Cellino’s other get-out clause is that everything he does has to be set against a background of firefighting; that Cellino is still solving the problems GFH left behind, and continue to cause, and dealing with/fighting with the Football League. Cellino and the club are confident that everything behind the scenes is being resolved, that the club is in better shape than it has been for years. But because because those things are behind the scenes, we have no way of checking if it’s true; whether the fires have all been successfully doused, or whether they’re raging out of control, fiercer than ever before.

That comes down to trust, and that’s the big thing Massimo has lost over the course of the season, and the last few weeks in particular. What he has also lost, just as importantly, is the fun. Massimo could get away with a lot as long as we were all enjoying ourselves – he’s in the away end, he’s a maverick! – but what exactly is fun about player revolts, Football League bans, apparently random suspensions, watching Neil Redfearn needlessly suffer, and finishing 16th?

Responsibility for the atmosphere at the club ultimately rests with Massimo Cellino. And if we’re not enjoying it anymore, we have to ask whether he still is too. If he isn’t, then what is even the point anymore? And if he is – then is he sick in the head?

Dave Hockaday & Junior Lewis

The speculation about Brian McDermott’s successor began even before Brian had been officially sacked, and ended – here. So did, I felt anyway, Leeds’ chances of success this season; in fact, when the speculation began to harden into reality, I put £10 on Leeds to be relegated as a form of anti-depressive insurance. At least, if the Hock got us down, I could get good and drunk. Let’s make no mistake: if Dave Hockaday had carried on much longer as Leeds manager, we would have been relegated and I suspect a domino effect would have begun that would not have ended until Leeds United reached a level where Dave Hockaday might actually be a capable coach., whatever level that might be. I dread to think how low we’d have to go to reach Junior Lewis’ level.

You could feel sorry for the Hock, chewed up and spat out by the LUFC/Massimo maw, if he wasn’t such an unlikeable, belligerent, overconfident berk. Laughably unqualified for the job, he nevertheless seemed to regard it as his birthright. My enduring memory will be of him and Junior Lewis sat in the dugout at halftime at Valley Parade, discussing how to overcome Bradford City in the second half with their hands over their mouths as if they were Messi and Iniesta scheming over a freekick in front of cameras and lipreaders in the Champions League final. Yet neither read the words written on the lips of Massimo Cellino from the morning when he finally sobered up and looked at who he’d hired: you’re sacked.

Darko Milanic & Novica Nikcevic

At first Darko seemed like a nice contrast to Dave; mainly because he didn’t say much. His old club, Sturm Graz, had also seemed genuinely sad to see him go, holding a special press conference to wish him farewell; although expectations were lowered somewhat by reports from Sturm Graz fans who warned that his dour adherence to 4–4–2 had produced some of the worst football they’d seen for years, and it was a dour adherence to a diamond (perhaps whether he liked it or not) that we got in his thirty days at Leeds.

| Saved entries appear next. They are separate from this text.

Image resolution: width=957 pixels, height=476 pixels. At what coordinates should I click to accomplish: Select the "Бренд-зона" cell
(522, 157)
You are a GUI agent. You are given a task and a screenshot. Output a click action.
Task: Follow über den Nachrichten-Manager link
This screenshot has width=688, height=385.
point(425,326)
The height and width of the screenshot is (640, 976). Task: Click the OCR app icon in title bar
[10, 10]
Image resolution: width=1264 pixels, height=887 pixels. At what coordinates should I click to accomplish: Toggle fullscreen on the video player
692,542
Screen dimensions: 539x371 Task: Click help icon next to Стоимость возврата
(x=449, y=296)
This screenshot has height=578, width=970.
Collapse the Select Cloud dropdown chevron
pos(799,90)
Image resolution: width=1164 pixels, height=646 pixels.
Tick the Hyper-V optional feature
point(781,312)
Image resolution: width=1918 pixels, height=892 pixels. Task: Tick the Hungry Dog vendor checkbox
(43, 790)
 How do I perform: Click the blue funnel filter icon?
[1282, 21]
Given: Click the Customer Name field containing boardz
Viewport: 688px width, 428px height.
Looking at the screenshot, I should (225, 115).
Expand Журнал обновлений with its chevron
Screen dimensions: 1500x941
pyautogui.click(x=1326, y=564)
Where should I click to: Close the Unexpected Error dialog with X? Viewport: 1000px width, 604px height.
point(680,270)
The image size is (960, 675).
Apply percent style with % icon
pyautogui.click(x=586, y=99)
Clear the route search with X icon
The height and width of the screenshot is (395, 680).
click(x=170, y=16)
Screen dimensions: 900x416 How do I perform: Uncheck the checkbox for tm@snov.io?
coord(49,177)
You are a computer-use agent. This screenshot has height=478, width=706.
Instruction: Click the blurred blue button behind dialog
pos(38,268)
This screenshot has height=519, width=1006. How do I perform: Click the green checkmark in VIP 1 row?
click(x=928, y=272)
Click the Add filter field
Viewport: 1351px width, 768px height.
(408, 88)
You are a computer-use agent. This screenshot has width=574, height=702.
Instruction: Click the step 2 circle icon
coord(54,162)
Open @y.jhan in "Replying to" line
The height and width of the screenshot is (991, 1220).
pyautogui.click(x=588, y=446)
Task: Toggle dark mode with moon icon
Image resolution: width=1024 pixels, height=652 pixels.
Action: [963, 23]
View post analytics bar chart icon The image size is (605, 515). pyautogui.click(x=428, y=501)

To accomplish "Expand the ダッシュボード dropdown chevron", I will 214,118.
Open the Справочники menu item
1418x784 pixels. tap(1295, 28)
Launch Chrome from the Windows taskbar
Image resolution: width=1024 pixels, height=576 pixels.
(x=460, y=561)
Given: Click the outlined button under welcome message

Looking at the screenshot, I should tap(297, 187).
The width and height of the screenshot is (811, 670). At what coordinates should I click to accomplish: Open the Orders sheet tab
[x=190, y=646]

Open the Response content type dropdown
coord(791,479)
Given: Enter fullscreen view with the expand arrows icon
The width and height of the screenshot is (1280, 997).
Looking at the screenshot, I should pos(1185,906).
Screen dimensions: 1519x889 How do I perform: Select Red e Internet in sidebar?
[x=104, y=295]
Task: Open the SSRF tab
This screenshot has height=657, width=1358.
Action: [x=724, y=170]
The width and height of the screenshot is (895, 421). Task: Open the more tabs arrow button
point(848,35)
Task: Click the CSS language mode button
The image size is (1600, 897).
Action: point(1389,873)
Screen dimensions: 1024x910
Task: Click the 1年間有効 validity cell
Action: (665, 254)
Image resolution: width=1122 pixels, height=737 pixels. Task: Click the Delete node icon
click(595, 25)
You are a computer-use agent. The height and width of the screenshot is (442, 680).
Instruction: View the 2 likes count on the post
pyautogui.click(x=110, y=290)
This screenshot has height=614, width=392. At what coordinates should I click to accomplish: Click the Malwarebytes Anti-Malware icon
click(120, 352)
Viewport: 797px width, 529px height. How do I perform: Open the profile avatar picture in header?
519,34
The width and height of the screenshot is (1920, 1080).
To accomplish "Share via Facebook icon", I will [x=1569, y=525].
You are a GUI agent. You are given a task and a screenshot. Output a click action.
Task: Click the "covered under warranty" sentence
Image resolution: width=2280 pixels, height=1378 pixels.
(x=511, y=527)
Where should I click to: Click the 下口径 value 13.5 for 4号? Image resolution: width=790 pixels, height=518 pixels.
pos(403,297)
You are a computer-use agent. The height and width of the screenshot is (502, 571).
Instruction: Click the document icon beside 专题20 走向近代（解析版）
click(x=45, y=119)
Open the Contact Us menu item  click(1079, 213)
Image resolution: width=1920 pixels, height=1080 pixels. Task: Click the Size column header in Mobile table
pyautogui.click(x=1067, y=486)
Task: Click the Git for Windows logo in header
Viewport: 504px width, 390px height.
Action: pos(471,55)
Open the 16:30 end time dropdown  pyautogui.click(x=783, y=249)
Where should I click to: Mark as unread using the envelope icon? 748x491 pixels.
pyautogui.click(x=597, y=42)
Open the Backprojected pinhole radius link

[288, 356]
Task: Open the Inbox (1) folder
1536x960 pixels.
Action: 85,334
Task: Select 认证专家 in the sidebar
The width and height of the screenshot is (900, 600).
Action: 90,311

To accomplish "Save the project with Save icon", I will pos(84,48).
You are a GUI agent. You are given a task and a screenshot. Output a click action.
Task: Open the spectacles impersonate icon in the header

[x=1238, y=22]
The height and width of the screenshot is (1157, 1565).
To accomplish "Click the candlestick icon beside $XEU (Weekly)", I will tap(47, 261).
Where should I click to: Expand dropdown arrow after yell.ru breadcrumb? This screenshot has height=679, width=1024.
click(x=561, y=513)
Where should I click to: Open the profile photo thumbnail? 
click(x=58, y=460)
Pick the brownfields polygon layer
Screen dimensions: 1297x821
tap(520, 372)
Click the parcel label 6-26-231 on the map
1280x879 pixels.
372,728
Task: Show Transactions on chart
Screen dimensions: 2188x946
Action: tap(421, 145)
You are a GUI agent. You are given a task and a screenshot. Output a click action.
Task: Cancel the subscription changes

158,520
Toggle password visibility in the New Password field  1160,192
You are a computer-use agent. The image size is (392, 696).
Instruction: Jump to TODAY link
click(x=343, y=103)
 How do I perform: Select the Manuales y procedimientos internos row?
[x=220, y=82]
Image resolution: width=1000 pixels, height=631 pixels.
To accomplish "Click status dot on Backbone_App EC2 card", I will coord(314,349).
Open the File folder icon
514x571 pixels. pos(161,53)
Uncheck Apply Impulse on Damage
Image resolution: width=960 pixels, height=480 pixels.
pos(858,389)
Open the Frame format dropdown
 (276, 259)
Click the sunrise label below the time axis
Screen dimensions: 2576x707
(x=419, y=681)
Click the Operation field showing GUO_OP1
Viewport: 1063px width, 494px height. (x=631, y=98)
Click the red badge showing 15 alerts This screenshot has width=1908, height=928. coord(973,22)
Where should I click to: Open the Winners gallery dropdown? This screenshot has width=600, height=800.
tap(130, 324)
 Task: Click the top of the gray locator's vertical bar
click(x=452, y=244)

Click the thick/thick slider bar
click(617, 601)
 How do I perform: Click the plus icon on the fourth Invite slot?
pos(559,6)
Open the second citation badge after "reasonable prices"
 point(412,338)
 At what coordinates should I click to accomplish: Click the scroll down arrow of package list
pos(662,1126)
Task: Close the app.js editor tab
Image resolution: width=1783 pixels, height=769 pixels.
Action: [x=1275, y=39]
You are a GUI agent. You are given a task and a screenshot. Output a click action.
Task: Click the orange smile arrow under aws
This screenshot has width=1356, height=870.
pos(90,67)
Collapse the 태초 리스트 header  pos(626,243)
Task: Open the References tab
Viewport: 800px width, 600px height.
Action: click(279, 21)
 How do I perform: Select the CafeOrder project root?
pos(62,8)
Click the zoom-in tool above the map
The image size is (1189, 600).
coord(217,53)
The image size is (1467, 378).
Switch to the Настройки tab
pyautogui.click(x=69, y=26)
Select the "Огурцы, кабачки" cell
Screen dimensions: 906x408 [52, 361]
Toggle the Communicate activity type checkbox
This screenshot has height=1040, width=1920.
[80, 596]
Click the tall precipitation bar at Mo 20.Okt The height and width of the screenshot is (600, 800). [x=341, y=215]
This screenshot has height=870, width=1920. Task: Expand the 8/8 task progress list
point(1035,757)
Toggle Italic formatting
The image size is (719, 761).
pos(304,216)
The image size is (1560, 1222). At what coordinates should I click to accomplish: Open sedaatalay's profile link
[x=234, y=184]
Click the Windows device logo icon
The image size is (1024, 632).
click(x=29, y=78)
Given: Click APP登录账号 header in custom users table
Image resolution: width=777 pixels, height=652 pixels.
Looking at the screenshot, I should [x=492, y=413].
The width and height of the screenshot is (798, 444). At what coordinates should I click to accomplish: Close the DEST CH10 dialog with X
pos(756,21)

Milanic seemed, most of the time, bewildered to be here – responding to the Jerome and Bellusci incident at Norwich by saying, “It is better if other people at the club comment on this”; which you felt he wished could say, or felt he ought to say, about everything.

Milanic’s most dramatic moment actually came after the end when, back in Slovenia, he came out swinging: he’d been doing a good job, he said, and everyone could see it; and besides, he was still the boss anyway – he wasn’t sacked, he was just gardening. That, for all we know, is still the situation. Darko could well be back.

Neil Redfearn & (sometimes) Steve Thompson

There’s a nice image that people like to hold on to of the football manager as a lone genius, a philosopher, a thinker; a man apart who doesn’t think like we do, who doesn’t plan like we do, who sees things we don’t, who has insight into the game beyond anything we can achieve.

But even if all that were true, he still needs somebody to put out the fucking cones. Oh, and a bit of support would be nice too.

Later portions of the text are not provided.